The problem isn’t limited to housekeepers. Trial lawyers routinely see cases where guests are raped or sexually assaulted even while inside hotels, sometimes within their rooms. Perhaps the most troubling part is that we have no idea how big the problem even is:

The fact is nobody knows how much crime is committed in hotels vs. elsewhere. Police don’t keep statistics on that, and no hotel companies responded to USA TODAY’s requests for crime data. However, hotel security experts such as Farina estimate that at least one crime may occur daily in a big-city hotel. And, they say, most are thefts.

A 2009 study that examined crimes reported by 64 Miami Beach hotels to the Miami Beach Police Department in 2002 and 2003 shows that theft is the chief problem.
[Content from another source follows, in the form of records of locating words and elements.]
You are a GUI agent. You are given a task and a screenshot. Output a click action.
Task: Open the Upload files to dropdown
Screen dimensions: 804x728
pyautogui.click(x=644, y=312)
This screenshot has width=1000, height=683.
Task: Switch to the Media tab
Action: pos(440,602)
Insurance claims also don’t give an accurate gauge of how much theft occurs.

Studies by criminologists have estimated — admitting a lot of potential for error in the data — that about half of all hotel crime involves burglaries from hotels rooms or thefts from guests’ cars, but that leaves a tremendous number of assaults, batteries, and personal thefts. Although the whole hotel presents a danger, since windows and foot traffic tend to be scarce throughout the building and the rooms are intentionally sound-proof, the parking garages are usually the most dangerous.

A review of some of the recent inadequate security / hotel rape cases reveals exactly what the problem is:

The night of Mrs. Hirst’s rape, the Ranger security guard on duty, Felix St. Rose (“St. Rose”), arrived for his shift “some minutes before ten.” (App.254-55.) He was provided with neither a flashlight nor a radio. St. Rose testified that, during his shift, he failed to perform several of the duties enumerated in the post orders. For example, St. Rose patrolled the resort only once an hour, instead of twice an hour as the post orders required. Additionally, St. Rose did not patrol at all the area of the resort where Mrs. Hirst was raped. According to St. Rose, he did not patrol the area where the Hirsts’ cottage was located because his supervisor told him that the area was “too dark for [his] own safety.” (App.256.). St. Rose believed that “without a flashlight or without any light, somebody could jump out and knock [him] down or knock [him] out.” (App.265)

Hirst v. Inverness Hotel Corp., 544 F. 3d 221, 223 (3rd Cir. 2008).

In other words, the “security guard” was a total scam designed to create the appearance of security, but not actually create a reality of security. “Security theater” is the term used these days, and it applies to a shockingly high percentage of hotels and motels. We can only hope that, as the Strauss-Kahn prosecution winds its way through the Courts, it will shed some light on this dark secret of the tourism industry. It’s about time we have some real numbers; if you don’t admit there’s a problem, how can you fix it?